The nonsense of gender-influences on testers

Have you been watching Duck Quacks Don’t Echo? Lee Mack has guests on and they talk and test lesser-known facts. For instance, did you know that:

  • People with blue eyes have a higher tolerance for alcohol than brown-eyed people
  • The chlorine in swimming pools smells because the pool is dirty

I’ll be honest, the gags are naff, and not all facts are interesting facts, but I approve of their testing of things, and every once in a while, there’s a fact that tickles my professional interest. For instance, take these three facts:

  • Men are better at multitasking
  • Women are better at remembering driving routes
  • Taxi drivers have a larger hippocampus than regular people

If this were true, these give some interesting ideas towards lots of aspects of testing and test management, not limited to task assignment and team selection. But it’s all nonsense of course. If this is to be believed, a male tester would be a good choice of team member for a project with concurrent streams and context switching, whilst a female tester would be a good choice for accurate repro steps and reliably repeating tasks they’ve seen demonstrated. But surely everyone with some years of industry experience has met members of both genders who has admirable skills in both areas at a level to aspire to? I certainly have. Repeatedly.

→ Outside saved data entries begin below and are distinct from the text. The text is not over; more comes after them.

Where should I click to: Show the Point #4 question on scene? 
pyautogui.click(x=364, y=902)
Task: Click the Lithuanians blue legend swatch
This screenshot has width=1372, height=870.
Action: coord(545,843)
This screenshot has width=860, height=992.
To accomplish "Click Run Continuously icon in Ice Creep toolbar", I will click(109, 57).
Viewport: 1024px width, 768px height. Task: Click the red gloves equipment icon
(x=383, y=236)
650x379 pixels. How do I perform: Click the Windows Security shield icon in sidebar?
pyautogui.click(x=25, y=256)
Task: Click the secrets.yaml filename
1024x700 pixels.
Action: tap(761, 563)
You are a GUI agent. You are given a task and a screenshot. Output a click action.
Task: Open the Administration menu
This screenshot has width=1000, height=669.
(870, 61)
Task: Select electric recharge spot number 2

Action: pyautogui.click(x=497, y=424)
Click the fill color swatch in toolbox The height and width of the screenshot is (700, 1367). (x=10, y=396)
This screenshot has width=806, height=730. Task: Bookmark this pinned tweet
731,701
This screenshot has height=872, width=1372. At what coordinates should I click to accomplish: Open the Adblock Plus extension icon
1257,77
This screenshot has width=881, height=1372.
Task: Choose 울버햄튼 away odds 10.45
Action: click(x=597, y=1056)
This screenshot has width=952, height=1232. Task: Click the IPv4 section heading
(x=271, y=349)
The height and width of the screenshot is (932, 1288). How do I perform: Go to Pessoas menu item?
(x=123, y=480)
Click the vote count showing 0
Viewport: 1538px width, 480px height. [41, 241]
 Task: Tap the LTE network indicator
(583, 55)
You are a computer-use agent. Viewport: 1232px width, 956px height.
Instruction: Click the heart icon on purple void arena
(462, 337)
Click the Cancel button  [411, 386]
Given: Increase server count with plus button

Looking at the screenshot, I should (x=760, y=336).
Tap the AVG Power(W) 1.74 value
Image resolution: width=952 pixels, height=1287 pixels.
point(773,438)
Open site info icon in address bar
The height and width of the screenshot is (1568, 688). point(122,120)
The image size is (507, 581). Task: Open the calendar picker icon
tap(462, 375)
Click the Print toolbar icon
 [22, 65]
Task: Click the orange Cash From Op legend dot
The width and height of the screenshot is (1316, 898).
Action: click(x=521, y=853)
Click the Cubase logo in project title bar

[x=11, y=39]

But there was science! Admittedly, it’s “edutainment” science, but they had people on with doctorates who explained things. I struggled to reconcile this. Then they gave me the fact about the taxi drivers, and it was all made clear.

Taxi drivers have a larger hippocampus because of their constant effort in tactical route selection and their dependency on short and long term memory. Like a trained muscle, practising this activity makes them better at it, and as they hit the peak in their training, the task becomes easier.
It stands to reason here that the male taxi driver will follow a route better than the female new driver.

My takeaway here is that an experienced person would trump any gender-enabled amateur, and that anyone can do anything they want to with some practice. As a very tall person who has attempted basketball and racket sports this would appear to hold true.